Exercise set =
[A] According to the passage on the Mekong River Delta, how long is the region's coastline?
[B] Continue the passage on the Mekong River Delta from its final sentence.

Source text =
-*-

Mekong River Delta Vietnam has advantages of agricultural development with main soil groups. Alluvial soil accounts for about 29.7% of the region's natural land, and about 1/3 of the country alluvial soil. This soil is suitable for crops such as rice, fruits, vegetables, and short-term industrial trees. Alkaline soil in this region accounts for about 1.2 million ha (40%) throughout the area. Gray soil comprises about 3.4%; besides, there are some other types of soil such as sandy soil, peat, red and yellow soil, ... occupying an insignificant area of about 0.9%. In general, the soil here is very favorable for agricultural development such as planting rice, coconut trees, sugarcanes, pineapples, and other fruit trees. This region possesses a long coastline of 732km with many estuaries and bays. Sea in this region contains many valuable marine creatures in large reserves. There are many islands and archipelagos with high economic potential as Tho Chu and Phu Quoc. In addition, coastal mangrove system has a high economic value.

-*-

Records shown =
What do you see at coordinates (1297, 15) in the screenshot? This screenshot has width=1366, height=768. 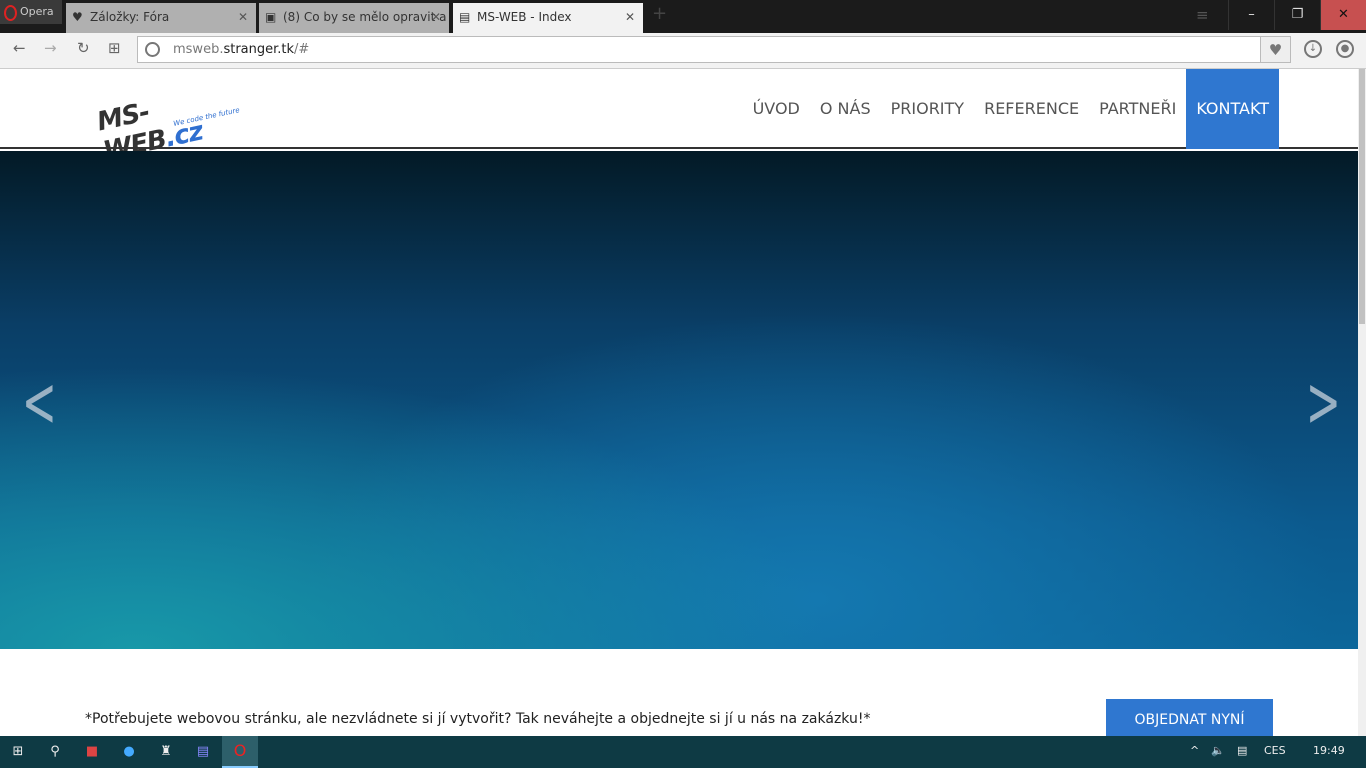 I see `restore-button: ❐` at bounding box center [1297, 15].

-*-

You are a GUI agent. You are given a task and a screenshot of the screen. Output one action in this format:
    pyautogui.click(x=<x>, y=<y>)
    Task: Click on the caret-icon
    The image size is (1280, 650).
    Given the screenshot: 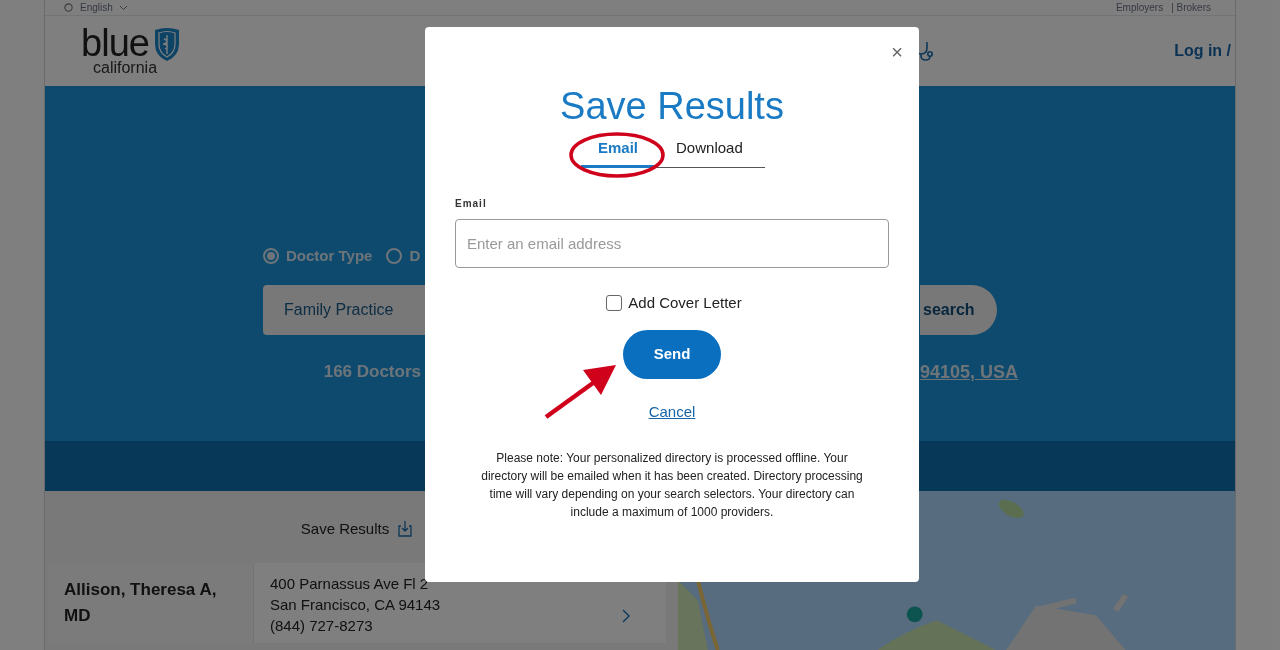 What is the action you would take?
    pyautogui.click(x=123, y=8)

-*-

Responses =
[A] 732 km

[B]
However, there are some downsides affecting the economic development in Mekong River Delta in particular and Vietnam economy in general. The amount of acid sulphate soil in this region occupies in a large area, affecting farming. Moreover, during rainy season, the amount of water in rivers is high, resulting in flooding in low-lying areas such as Dong Thap Muoi and Long Xuyen Quadrangle. In dry season, the low level of water triggers tidal encroachment into plain areas, causing severe salinity. Furthermore, the groundwater regime is complex, largely at the depth of 100m. If exploitation is conducted too much, it may cause serious salinity in the region. Mineral resources in the region are not significant; most of them are limestone, sand, gravel, and peat...
Mekong River Delta has a great advantage in social economic development, especially in rice farming, fruit planting and tourism. This is known as the largest granary of Vietnam. The region also has a great potential for tourism development. There are some national tourist destinations in this region as Can Tho tourist destination with Tay Do nuances, Ca Mau mangrove ecosystem, and Phu Quoc Island.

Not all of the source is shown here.